_Document section_
━━━━━━━━━━━━━━━━━━━━
Tossed up onto Scottish beaches by the tonne, seaweed is finding a place at the table thanks to the fashion for foraged food.

But it could also play a vital role in returning acres of abandoned farmland in Scotland to production, according to new research.

Ecologists from Scotland's Rural College and Edinburgh University have been studying some of the UK's remotest farming communities, the talamh dubh or "black land" crofts on the east coast of North Uist.

Parallel ridges on hill sides on North Uist are remnants of old agricultural systems that the ecologists believe could be used to increase productivity on land that is now largely unused. And seaweed could prove a key ingredient in the process.

The Herald: Seaweed Festival

Crofting counties of the North West Highlands and Islands of Scotland make up 16 per cent of land in the UK.

Today, 375,000 people and five million sheep live there, yet the area imports 95 per cent of its food.

Between the 14th and 18th centuries, however, the area was home to over half a million people and was 90 per cent self-sufficient in food.

To find out how best to return some of this land to production, the researchers combined modern science with traditional detective work, collecting community memories and Gaelic words, and poring over historical documents and old photographs.

According to lead author Dr Barbra Harvie of SRUC: “Most of this agricultural land has lain abandoned for more than 60 years and local knowledge of how to manage it is rapidly disappearing. By interviewing crofters, we are gleaning vital knowledge before it is lost forever.”

The studies also involve some hard graft. She said: “After researching historical crop rotations we have replicated these in the field by hand-digging ridges and hauling seaweed from the coast.”

Their results show that local and historical knowledge is vital for reinstating this kind of farming, that modern agricultural machinery cannot be used, and that seaweed is a useful and sustainable addition to the system. "We are looking at the science behind it," Dr Harvie said, "to try to explain why it's worth using again."

The agricultural system that used to be in operation in North Uist has fallen out of use with the land given over to sheep.

Re-using this abandoned land for agriculture could have major benefits in both agricultural and ecological terms, Ms Harvie believes.

She added: "The ecological impacts of recultivating abandoned croftland are minimal compared with the carbon footprint associated with importing food from the mainland.
━━━━━━━━━━━━━━━━━━━━
_Problem statement_
Copy out the article on seaweed and abandoned croftland on North Uist word for word, in full.

_Given information_
━━━━━━━━━━━━━━━━━━━━
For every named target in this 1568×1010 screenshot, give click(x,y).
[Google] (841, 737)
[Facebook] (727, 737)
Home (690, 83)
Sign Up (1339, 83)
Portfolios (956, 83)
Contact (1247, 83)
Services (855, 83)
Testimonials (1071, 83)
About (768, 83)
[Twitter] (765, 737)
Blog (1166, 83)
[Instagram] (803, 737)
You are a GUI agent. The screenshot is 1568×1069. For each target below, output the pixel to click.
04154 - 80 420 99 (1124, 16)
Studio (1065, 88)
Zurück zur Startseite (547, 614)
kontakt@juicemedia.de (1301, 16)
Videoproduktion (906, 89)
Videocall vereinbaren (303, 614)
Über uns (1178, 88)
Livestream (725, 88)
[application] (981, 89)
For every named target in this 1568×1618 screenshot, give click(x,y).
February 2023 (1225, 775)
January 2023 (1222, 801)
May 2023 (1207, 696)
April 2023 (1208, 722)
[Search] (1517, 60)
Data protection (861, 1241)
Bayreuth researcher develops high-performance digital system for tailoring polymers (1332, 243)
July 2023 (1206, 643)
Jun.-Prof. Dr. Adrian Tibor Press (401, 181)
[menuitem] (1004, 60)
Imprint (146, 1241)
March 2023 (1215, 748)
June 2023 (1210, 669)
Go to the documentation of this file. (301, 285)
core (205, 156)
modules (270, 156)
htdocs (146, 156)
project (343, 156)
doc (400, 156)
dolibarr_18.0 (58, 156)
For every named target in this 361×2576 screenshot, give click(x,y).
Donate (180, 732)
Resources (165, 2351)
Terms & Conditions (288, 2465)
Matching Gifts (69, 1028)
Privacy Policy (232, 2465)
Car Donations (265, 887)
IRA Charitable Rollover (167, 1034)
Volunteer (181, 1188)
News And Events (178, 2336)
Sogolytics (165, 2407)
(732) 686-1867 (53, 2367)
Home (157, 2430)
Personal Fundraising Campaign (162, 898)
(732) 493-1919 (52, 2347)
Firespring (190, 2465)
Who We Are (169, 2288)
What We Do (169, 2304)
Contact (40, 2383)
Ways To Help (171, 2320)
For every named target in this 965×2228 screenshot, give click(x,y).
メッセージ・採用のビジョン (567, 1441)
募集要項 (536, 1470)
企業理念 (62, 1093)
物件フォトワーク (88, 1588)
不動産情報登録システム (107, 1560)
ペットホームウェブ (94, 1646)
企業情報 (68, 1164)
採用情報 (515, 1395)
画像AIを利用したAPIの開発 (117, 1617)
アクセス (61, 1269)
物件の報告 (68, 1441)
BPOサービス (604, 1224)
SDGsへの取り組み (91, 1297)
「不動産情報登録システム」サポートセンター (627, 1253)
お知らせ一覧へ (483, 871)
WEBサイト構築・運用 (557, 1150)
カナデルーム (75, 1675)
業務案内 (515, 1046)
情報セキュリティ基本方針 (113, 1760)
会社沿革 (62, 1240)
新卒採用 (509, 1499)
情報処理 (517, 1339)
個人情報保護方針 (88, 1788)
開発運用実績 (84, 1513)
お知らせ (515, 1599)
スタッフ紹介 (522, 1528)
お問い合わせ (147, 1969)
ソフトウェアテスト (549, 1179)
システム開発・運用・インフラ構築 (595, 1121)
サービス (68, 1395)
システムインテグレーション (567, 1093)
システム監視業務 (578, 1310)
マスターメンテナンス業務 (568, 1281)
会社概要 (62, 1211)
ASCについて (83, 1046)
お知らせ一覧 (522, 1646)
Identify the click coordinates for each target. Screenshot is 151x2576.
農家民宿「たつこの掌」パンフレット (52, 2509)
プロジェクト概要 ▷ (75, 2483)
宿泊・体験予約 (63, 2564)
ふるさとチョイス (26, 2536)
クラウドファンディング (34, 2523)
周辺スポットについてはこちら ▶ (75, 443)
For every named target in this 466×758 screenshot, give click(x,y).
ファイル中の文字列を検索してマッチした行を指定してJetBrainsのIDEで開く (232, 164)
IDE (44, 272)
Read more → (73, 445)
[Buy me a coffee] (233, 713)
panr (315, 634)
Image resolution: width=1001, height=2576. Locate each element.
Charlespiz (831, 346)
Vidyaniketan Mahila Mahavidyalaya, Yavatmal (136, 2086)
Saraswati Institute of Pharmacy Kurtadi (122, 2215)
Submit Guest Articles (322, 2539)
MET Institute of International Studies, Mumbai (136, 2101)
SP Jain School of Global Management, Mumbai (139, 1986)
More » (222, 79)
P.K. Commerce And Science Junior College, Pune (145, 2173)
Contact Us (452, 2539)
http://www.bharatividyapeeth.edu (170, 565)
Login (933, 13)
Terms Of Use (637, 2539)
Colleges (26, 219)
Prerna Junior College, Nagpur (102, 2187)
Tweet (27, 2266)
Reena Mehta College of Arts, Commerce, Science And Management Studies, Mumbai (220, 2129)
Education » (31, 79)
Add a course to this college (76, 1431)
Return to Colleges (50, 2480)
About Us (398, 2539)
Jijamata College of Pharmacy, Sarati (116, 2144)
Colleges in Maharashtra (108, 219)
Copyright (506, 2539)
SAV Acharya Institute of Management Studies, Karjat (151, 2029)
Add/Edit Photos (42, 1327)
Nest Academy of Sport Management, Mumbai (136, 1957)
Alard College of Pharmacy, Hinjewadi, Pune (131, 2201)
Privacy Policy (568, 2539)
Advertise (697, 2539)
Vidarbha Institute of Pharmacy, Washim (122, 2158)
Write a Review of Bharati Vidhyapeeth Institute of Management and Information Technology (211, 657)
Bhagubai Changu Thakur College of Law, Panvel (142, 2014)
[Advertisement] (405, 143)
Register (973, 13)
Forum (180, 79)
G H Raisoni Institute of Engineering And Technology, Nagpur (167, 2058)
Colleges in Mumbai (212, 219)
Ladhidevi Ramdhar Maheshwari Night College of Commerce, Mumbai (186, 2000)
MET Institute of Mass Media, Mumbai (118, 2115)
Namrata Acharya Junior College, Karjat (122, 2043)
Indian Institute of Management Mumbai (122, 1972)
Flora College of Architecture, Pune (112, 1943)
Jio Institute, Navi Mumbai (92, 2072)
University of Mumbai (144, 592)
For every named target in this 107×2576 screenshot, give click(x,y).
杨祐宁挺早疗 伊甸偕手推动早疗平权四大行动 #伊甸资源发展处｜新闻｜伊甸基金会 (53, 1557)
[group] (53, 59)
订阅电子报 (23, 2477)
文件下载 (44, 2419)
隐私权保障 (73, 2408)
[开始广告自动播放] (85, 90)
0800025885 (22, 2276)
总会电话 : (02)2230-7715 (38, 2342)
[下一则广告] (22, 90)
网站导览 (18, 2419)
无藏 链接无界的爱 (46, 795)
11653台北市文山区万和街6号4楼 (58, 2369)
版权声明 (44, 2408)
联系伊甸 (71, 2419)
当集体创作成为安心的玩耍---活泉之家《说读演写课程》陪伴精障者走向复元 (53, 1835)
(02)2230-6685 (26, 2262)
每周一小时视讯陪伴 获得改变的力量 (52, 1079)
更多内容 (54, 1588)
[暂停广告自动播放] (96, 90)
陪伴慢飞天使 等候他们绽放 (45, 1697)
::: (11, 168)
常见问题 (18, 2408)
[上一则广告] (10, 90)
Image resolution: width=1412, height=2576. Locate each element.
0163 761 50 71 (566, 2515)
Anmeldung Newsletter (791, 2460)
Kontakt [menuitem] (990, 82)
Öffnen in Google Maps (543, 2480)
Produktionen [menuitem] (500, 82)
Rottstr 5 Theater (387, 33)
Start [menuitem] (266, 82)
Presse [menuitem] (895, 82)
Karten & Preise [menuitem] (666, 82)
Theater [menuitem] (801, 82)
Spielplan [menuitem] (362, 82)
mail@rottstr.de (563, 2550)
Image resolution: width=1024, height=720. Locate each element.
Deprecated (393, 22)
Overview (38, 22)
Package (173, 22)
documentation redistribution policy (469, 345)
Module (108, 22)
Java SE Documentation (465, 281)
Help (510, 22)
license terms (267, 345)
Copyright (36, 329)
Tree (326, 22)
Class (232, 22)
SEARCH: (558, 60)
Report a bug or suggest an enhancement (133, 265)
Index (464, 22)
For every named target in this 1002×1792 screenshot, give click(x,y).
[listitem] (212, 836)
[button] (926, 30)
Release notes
━━━━━━━━━━━━━━━━━━━━
_Answer section_
Tossed up onto Scottish beaches by the tonne, seaweed is finding a place at the table thanks to the fashion for foraged food.

But it could also play a vital role in returning acres of abandoned farmland in Scotland to production, according to new research.

Ecologists from Scotland's Rural College and Edinburgh University have been studying some of the UK's remotest farming communities, the talamh dubh or "black land" crofts on the east coast of North Uist.

Parallel ridges on hill sides on North Uist are remnants of old agricultural systems that the ecologists believe could be used to increase productivity on land that is now largely unused. And seaweed could prove a key ingredient in the process.

The Herald: Seaweed Festival

Crofting counties of the North West Highlands and Islands of Scotland make up 16 per cent of land in the UK.

Today, 375,000 people and five million sheep live there, yet the area imports 95 per cent of its food.

Between the 14th and 18th centuries, however, the area was home to over half a million people and was 90 per cent self-sufficient in food.

To find out how best to return some of this land to production, the researchers combined modern science with traditional detective work, collecting community memories and Gaelic words, and poring over historical documents and old photographs.

According to lead author Dr Barbra Harvie of SRUC: “Most of this agricultural land has lain abandoned for more than 60 years and local knowledge of how to manage it is rapidly disappearing. By interviewing crofters, we are gleaning vital knowledge before it is lost forever.”

The studies also involve some hard graft. She said: “After researching historical crop rotations we have replicated these in the field by hand-digging ridges and hauling seaweed from the coast.”

Their results show that local and historical knowledge is vital for reinstating this kind of farming, that modern agricultural machinery cannot be used, and that seaweed is a useful and sustainable addition to the system. "We are looking at the science behind it," Dr Harvie said, "to try to explain why it's worth using again."

The agricultural system that used to be in operation in North Uist has fallen out of use with the land given over to sheep.

Re-using this abandoned land for agriculture could have major benefits in both agricultural and ecological terms, Ms Harvie believes.

She added: "The ecological impacts of recultivating abandoned croftland are minimal compared with the carbon footprint associated with importing food from the mainland.